This blog was originally published by the Youth Sport Trust on 7 August 2023.
The Active-6 project led by researchers at the University of Bristol’s Centre for Exercise, Nutrition, and Health Sciences has been exploring how Year 6’s physical activity and screen-viewing in 2017/18 compares to children in 2021 and 2022. Here, Dr Robert Walker, a researcher on the project provides an overview of this project’s findings and what they mean for the future of children’s physical activity.
Why physical activity is important
Meeting physical activity guidelines has been shown to have many benefits for children, such as improving mental and physical health, academic performance, and quality of life. The UK Chief Medical Officer recommends that children should engage in an hour or more of moderate to vigorous physical activity per day. This is physical activity that raises the heart rate, and makes you breathe faster and feel warmer. Yet, as little as 41% of children aged 10-11 years in the UK were meeting the Chief Medical Officer’s guidelines prior to the pandemic.
The Active-6 project
With the nationwide COVID-19 lockdowns and restrictions, children were unable to be active in the same way they were before. For example, school closures reduced children’s opportunities to play with friends and attend active clubs and PE. While these restrictions were expected to impact children’s activity while they were in place, the Active-6 project investigated whether they had a lasting impact on children’s activity once they were removed.
To do this, we used devices to measured Year 6 children’s activity in 2021 and 2022 and compared these to data collected in 2017/18 from Year 6 children in the same schools from the Greater Bristol area. We also conducted research interviews with parents, children, and school staff to help us understand the reason for any changes.

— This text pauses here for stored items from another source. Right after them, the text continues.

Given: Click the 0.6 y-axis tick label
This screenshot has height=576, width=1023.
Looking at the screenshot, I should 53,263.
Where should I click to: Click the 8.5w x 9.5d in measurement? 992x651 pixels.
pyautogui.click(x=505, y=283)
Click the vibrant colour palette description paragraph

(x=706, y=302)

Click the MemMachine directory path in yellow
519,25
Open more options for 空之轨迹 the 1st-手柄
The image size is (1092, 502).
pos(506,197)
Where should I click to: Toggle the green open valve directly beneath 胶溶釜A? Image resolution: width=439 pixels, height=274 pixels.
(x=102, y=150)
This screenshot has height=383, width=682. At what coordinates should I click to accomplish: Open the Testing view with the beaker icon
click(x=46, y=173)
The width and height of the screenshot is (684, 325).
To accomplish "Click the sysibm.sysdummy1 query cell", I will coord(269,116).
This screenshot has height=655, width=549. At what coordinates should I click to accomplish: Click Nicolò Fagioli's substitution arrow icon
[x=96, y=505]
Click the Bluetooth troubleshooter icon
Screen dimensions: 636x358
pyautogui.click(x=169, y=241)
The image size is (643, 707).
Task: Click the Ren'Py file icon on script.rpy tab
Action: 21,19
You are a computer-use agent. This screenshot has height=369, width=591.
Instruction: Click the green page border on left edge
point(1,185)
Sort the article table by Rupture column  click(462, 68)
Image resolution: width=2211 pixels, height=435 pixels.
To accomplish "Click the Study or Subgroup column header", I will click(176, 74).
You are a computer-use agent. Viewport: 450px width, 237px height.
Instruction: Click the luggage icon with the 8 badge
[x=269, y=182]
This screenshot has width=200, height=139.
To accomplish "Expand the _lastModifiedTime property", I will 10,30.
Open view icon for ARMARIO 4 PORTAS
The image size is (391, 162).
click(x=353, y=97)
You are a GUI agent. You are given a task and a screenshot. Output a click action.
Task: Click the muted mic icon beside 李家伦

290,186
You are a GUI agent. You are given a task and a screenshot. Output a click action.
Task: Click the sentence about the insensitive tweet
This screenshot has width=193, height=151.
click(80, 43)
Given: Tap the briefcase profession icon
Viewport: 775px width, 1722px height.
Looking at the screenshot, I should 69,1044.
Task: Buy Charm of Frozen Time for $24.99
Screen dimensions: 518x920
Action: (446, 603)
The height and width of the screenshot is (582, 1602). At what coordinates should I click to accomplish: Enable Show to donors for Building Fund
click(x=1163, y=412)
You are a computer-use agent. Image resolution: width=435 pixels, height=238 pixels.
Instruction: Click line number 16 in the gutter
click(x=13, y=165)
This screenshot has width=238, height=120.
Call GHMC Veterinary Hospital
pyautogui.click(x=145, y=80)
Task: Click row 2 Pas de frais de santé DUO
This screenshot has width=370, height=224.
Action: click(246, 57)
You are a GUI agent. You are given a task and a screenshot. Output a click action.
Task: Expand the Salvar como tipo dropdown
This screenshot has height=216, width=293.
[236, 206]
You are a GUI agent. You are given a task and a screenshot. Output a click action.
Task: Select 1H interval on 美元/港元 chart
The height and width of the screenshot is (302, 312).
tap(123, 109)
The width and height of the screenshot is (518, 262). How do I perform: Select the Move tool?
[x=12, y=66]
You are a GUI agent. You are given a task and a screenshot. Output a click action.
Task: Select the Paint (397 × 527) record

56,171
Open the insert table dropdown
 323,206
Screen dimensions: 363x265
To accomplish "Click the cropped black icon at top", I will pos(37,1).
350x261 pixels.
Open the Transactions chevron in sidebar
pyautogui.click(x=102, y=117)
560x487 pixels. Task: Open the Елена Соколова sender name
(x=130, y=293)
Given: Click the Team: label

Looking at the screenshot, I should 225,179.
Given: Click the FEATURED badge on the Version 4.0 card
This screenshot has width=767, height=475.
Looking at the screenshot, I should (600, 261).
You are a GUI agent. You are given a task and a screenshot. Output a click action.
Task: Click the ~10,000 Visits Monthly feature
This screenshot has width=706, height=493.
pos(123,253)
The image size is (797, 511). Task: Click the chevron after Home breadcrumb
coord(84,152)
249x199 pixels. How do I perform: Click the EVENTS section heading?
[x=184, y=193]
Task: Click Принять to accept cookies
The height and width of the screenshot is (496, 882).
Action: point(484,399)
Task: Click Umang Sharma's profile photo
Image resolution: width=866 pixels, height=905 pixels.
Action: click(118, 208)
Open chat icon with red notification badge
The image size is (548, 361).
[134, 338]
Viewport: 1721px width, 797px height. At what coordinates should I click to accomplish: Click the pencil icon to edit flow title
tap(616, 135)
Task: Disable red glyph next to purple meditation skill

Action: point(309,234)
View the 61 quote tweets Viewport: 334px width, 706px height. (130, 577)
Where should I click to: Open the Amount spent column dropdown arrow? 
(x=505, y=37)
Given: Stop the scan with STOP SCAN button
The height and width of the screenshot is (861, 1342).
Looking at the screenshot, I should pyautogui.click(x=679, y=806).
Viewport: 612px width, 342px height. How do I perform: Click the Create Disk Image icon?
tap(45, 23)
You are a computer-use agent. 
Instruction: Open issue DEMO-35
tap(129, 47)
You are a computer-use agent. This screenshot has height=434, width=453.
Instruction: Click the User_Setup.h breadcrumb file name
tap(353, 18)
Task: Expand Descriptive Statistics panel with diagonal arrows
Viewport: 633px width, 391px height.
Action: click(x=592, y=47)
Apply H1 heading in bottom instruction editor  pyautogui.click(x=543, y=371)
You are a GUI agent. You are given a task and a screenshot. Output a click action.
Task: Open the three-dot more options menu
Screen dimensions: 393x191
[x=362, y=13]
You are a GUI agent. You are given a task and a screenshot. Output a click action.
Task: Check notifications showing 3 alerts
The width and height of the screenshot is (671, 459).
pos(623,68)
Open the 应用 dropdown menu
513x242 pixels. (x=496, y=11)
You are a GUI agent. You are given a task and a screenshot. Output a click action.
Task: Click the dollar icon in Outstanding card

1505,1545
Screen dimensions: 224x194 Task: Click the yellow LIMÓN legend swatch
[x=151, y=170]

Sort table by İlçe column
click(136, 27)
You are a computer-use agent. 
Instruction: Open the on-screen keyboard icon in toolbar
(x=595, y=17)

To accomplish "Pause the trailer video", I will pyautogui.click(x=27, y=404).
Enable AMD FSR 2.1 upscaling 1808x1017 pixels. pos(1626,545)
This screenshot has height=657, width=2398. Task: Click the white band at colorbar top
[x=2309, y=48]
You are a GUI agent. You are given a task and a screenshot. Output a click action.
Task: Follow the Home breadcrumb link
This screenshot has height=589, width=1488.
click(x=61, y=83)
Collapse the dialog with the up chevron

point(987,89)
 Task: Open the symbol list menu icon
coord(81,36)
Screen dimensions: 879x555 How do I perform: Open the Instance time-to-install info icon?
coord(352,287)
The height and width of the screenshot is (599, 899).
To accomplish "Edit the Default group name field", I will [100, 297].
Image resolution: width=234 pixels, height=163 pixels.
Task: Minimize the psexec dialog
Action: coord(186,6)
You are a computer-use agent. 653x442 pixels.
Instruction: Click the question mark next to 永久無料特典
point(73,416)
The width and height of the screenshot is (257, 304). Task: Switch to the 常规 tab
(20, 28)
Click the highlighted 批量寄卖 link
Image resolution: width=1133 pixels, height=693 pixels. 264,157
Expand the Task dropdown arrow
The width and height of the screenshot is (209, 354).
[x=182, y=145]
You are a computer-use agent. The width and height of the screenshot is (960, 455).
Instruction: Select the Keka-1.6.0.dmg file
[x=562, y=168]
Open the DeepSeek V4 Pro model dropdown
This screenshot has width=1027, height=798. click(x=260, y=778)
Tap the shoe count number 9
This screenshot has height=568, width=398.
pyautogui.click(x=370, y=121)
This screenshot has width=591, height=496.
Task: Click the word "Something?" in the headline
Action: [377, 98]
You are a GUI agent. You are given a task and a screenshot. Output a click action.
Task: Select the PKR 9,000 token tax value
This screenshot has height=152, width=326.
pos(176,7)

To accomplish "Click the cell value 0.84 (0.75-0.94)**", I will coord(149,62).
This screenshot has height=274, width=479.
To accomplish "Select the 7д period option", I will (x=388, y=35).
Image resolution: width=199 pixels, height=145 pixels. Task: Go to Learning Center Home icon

For more information about research methods, peer-reviewed scientific publications, and other project information, please visit our project website (https://www.actify.org.uk/active-6).
It took a year of no lockdowns for physical activity to return to pre-pandemic levels
As children emerged from the last lockdown in spring 2021 and began attending school with some restrictions still in place, their moderate to vigorous physical activity was lower by 7-8 minutes and sedentary time was higher by 25 minutes per day compared to Year 6’s from the same schools in 2017/18. Our research interviews revealed that children felt emotionally and physically fatigued, especially after the return to school in September 2021, as they had become used to the isolated and sedentary lifestyle of lockdowns. This led to withdrawal from activities they had previously enjoyed, such as playing with friends and attending active clubs.
“Swimming, I always used to enjoy it but now I don’t enjoy it as much because I find it really tiring and every week I say to my mum, ‘Can I not go?’ because I didn’t want to go because I just get tired and everything….I used to be really active but now, I don’t do much”
This decrease in activity did not last, as we found that children’s activity returned to pre-pandemic levels in 2022, though sedentary time remained higher by around 13 minutes. However, children’s activity levels are still not high enough, with 59% of the children we measured in 2022 not meeting recommended levels.
The new normal of children’s physical activity
Although children’s activity levels have returned, the pandemic has changed the way children are active, which we have called the “new normal” for children’s physical activity. We found that children’s activity is now dependent on more structured activities, such as active clubs, and less dependent on unstructured activities, such as playing with friends after school. This change stems from habits formed under long periods of COVID-19 lockdowns and restrictions that includes more screen-viewing at home and less spontaneous trips outside the house. A legacy of poorer mental health and an interruption to emotional, physical, and social skills also made meeting activity guidelines more difficult for many children.
“…he’s got a games console. He’s got a phone, he’s got access to a TV… he would just rotate between the three all day, if he could. He doesn’t seem to have a desire to, kind of, move away from those…. if something’s programmed in, planned in, then he would, you know, he knows that he’s going to go and play football, he’s going to go and play rugby, but he hasn’t got that desire to even move away from screens and go into the kitchen… go to the garden and do, sort of, activity himself.”
Physical activity inequalities
We found that two groups of children in particular are at risk of lower activity levels in the wake of the pandemic. The first is children from lower socioeconomic households. In new normal with increased importance of activities like active clubs, children from lower socioeconomic households may struggle to afford the costs of getting involved, especially community clubs that can be more expensive than those at school. However, challenges to engaging these children in active clubs did not seem to be limited to financial issues and future research is needed to explore this. The second group is girls. Girls on average participate in less activity than boys. We have found that there was less peer and role modelling during the pandemic. This has led to girls’ perceptions of self and confidence in relation to physical activity becoming worse that has made many lose interest in active clubs.
What this means for the future of children’s physical activity
While it is positive that physical activity among children has on average returned to pre-pandemic levels, the number of children who are sufficiently active remains very low. It is important that practitioners and policymakers are aware of the new normal for children’s physical activity and see this an opportunity to improve activity levels across the UK. It is also vital that affordable and accessible active clubs are available to all children, especially girls and children from lower socioeconomic households who require extra support following the pandemic.